A new report to Congress says the Pentagon’s task force on UFOs — now known as unidentified aerial phenomena, or UAPs — has processed more reports in the past couple of years than it did in the previous 17 years. But that doesn’t mean we’re in the midst an alien invasion.
The unclassified report was issued this week by the Office of the Director of National Intelligence, or ODNI, in collaboration with the Department of Defense’s All-Domain Anomaly Resolution Office, or AARO. The office was created by congressional mandate, and this week’s report serves as an update to a preliminary assessment of the Pentagon’s UAP reports issued in 2021.
That assessment said there were 144 reports relating to aerial anomalies sighted by military service members between 2004 and 2021. “There have been 247 new reports and another 119 that were either since discovered or reported after the preliminary assessment’s time period,” the newly released report says. That brings the total to 510 UAP reports as of last Aug. 30.

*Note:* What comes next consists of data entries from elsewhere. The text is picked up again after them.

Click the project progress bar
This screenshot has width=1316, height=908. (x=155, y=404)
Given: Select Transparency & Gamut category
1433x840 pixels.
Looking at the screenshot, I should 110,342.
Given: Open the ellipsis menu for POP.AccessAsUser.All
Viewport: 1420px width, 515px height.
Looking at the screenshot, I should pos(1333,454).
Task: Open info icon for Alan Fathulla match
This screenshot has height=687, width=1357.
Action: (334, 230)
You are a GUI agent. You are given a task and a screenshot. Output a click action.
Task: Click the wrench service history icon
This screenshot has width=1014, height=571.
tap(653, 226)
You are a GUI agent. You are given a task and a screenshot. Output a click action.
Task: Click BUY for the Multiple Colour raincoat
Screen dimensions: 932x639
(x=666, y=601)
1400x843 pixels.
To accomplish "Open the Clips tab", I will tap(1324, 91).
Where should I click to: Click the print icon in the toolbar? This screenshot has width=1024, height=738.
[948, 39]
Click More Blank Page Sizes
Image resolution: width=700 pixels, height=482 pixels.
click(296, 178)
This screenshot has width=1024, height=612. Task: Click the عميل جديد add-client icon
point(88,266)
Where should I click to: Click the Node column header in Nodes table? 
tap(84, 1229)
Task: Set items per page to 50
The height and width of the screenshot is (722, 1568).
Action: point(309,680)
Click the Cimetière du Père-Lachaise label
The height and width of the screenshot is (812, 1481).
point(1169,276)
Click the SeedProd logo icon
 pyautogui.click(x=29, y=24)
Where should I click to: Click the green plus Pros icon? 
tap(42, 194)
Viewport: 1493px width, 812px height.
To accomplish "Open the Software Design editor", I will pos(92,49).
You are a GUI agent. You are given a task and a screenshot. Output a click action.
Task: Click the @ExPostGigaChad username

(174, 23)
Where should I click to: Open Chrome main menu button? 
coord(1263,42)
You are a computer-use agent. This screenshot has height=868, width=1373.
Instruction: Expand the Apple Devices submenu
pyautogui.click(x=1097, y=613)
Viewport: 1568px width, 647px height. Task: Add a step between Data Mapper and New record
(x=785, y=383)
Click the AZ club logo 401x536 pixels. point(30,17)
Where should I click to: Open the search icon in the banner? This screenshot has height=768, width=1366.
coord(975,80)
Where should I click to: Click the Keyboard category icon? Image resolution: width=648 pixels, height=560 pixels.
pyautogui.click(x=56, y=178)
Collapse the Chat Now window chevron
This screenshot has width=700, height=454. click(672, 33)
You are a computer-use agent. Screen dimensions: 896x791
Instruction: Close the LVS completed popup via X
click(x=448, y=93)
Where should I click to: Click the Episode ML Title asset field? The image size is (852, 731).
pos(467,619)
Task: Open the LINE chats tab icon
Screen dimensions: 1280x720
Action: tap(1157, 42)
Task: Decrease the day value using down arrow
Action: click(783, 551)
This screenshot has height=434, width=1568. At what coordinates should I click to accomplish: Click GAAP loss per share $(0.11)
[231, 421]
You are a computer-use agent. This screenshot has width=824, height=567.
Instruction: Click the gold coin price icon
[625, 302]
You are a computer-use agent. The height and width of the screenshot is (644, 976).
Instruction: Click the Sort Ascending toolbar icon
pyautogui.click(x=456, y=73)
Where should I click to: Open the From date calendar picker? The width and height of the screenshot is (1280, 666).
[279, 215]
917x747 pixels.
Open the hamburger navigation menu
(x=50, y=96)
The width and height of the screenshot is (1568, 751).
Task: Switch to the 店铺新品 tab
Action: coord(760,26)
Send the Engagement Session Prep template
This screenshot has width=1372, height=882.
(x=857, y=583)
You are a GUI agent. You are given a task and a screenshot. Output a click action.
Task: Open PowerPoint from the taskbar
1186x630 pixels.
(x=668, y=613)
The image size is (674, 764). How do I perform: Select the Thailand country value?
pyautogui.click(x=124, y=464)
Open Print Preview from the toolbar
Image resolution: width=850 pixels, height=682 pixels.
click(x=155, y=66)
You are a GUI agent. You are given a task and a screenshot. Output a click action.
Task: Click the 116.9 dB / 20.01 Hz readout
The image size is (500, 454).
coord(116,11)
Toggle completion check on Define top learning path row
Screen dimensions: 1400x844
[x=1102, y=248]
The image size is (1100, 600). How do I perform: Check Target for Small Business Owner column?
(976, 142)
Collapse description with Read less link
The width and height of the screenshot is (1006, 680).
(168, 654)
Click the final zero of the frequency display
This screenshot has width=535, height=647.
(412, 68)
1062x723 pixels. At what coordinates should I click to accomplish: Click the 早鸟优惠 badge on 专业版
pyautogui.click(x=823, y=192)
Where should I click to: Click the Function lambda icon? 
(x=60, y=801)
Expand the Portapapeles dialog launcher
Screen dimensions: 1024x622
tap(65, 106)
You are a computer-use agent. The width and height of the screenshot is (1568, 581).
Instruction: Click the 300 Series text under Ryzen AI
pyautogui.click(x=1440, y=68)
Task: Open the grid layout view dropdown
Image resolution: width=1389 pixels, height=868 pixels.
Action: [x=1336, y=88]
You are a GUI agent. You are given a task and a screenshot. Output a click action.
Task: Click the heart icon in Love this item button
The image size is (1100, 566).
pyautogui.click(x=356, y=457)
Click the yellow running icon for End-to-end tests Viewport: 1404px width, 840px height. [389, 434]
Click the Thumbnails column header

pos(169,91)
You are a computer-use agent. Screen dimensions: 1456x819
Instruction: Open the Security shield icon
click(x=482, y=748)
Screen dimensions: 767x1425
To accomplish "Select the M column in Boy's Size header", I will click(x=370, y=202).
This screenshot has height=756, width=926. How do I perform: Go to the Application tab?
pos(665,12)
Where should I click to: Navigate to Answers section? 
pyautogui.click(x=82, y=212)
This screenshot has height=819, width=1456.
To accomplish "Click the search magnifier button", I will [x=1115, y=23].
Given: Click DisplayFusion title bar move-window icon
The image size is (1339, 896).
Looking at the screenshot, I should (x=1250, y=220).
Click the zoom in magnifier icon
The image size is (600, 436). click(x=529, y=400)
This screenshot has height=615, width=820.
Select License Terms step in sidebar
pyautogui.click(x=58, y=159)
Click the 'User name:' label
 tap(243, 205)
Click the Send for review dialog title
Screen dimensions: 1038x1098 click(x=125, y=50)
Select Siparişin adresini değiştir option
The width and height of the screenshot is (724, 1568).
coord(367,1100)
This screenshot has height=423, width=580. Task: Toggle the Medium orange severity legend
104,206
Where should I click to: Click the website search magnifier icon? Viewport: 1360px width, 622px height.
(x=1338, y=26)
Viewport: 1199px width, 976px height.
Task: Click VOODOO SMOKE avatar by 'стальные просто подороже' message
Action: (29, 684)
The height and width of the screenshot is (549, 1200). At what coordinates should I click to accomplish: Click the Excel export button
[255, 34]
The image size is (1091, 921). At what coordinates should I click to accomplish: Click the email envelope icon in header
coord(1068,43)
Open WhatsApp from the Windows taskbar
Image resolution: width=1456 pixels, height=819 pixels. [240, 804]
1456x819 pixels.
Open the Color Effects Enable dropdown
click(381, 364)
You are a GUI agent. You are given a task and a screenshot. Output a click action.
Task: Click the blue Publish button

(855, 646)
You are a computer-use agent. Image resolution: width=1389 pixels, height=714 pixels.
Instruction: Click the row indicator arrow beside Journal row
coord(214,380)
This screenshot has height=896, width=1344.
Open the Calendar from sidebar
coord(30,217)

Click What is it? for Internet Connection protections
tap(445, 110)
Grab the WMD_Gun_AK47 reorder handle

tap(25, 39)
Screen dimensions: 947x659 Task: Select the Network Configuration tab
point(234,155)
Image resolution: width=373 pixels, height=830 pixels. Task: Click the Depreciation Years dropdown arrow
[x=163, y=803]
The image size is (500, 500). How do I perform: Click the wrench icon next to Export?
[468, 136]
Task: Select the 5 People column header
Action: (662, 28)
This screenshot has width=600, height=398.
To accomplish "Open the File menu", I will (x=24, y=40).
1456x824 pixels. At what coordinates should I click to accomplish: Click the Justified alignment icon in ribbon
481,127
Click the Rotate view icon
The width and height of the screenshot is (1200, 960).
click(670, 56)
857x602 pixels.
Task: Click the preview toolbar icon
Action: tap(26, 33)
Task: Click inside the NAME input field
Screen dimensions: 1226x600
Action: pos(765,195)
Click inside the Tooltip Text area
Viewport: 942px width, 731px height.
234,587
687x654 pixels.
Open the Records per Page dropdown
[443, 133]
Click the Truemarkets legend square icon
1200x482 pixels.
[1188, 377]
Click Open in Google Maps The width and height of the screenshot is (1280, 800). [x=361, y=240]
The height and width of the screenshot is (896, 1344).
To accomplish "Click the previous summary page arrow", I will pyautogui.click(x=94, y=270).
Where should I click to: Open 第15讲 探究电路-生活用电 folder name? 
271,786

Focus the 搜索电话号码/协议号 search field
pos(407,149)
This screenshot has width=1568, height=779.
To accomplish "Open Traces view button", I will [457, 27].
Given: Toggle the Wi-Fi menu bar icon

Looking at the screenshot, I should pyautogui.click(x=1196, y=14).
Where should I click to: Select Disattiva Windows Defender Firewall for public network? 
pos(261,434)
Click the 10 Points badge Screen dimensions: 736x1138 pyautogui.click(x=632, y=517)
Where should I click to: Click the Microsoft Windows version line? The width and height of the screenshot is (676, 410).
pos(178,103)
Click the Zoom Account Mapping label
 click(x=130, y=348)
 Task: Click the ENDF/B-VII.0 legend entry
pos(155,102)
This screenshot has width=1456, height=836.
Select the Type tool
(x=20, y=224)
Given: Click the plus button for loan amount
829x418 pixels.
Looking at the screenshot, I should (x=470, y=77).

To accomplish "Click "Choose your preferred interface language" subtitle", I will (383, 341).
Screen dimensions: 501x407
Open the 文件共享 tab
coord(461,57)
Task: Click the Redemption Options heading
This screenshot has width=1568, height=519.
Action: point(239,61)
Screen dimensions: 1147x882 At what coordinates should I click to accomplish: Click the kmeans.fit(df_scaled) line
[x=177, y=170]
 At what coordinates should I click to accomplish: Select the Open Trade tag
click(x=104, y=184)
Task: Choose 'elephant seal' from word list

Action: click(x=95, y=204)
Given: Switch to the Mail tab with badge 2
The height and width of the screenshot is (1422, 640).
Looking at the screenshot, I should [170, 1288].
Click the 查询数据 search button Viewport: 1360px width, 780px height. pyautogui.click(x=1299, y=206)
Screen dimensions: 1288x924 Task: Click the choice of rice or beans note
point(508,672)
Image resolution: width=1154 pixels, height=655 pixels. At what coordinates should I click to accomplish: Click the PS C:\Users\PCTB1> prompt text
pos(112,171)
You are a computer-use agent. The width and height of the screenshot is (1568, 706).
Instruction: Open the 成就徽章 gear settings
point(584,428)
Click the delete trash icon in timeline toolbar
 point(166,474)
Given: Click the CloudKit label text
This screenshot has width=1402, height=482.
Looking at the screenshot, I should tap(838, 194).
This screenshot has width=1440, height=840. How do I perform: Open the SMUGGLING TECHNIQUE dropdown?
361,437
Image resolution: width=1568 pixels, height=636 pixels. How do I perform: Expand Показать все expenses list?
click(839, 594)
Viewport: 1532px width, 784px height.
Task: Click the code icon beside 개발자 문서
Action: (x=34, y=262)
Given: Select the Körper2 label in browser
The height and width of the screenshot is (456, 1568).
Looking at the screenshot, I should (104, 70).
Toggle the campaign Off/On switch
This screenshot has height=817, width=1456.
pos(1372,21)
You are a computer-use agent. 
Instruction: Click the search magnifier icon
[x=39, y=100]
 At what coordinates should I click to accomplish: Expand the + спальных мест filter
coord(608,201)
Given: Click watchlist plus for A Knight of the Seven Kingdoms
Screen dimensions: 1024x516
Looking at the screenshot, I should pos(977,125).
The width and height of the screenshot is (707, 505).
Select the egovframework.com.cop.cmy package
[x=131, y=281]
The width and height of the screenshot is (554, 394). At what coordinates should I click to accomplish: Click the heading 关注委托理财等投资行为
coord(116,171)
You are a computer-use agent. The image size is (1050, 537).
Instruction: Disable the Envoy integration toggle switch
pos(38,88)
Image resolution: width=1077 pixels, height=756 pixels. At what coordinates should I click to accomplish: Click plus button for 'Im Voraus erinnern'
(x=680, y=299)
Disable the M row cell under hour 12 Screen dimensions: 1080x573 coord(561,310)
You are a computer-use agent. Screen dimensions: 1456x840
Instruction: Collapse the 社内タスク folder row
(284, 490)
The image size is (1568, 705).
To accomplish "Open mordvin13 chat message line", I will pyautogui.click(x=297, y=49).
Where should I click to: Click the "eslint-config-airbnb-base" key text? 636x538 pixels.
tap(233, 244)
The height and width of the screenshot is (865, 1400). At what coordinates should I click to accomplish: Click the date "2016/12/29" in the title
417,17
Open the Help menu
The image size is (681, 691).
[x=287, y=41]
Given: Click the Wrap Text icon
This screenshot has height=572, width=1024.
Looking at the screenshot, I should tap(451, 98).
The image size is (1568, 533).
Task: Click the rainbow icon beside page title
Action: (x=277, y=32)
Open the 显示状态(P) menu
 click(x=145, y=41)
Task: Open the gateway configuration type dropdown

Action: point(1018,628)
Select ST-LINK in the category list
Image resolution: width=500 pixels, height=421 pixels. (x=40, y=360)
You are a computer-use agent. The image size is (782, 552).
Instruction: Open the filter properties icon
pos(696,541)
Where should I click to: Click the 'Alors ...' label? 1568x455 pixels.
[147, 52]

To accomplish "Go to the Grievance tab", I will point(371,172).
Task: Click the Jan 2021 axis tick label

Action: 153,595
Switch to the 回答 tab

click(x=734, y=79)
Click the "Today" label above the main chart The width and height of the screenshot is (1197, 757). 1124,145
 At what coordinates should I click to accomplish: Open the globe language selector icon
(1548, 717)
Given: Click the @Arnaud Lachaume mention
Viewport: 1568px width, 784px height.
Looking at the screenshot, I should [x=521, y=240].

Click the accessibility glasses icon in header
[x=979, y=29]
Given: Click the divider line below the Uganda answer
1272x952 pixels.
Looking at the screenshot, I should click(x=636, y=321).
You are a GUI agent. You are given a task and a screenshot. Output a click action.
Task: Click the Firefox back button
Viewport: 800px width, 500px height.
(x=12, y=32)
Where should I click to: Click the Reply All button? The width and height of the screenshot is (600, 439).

The authors of the report say the increase in the reporting rate “is partially due to a better understanding of the possible threats that UAP may represent, either as safety of flight hazards or as potential adversary collection platforms, and partially due to reduced stigma surrounding UAP reporting.”
Either way, U.S. intelligence and military officials say they see that as a good thing. “This increased reporting allows more opportunities to apply rigorous analysis and resolve events,” the report says.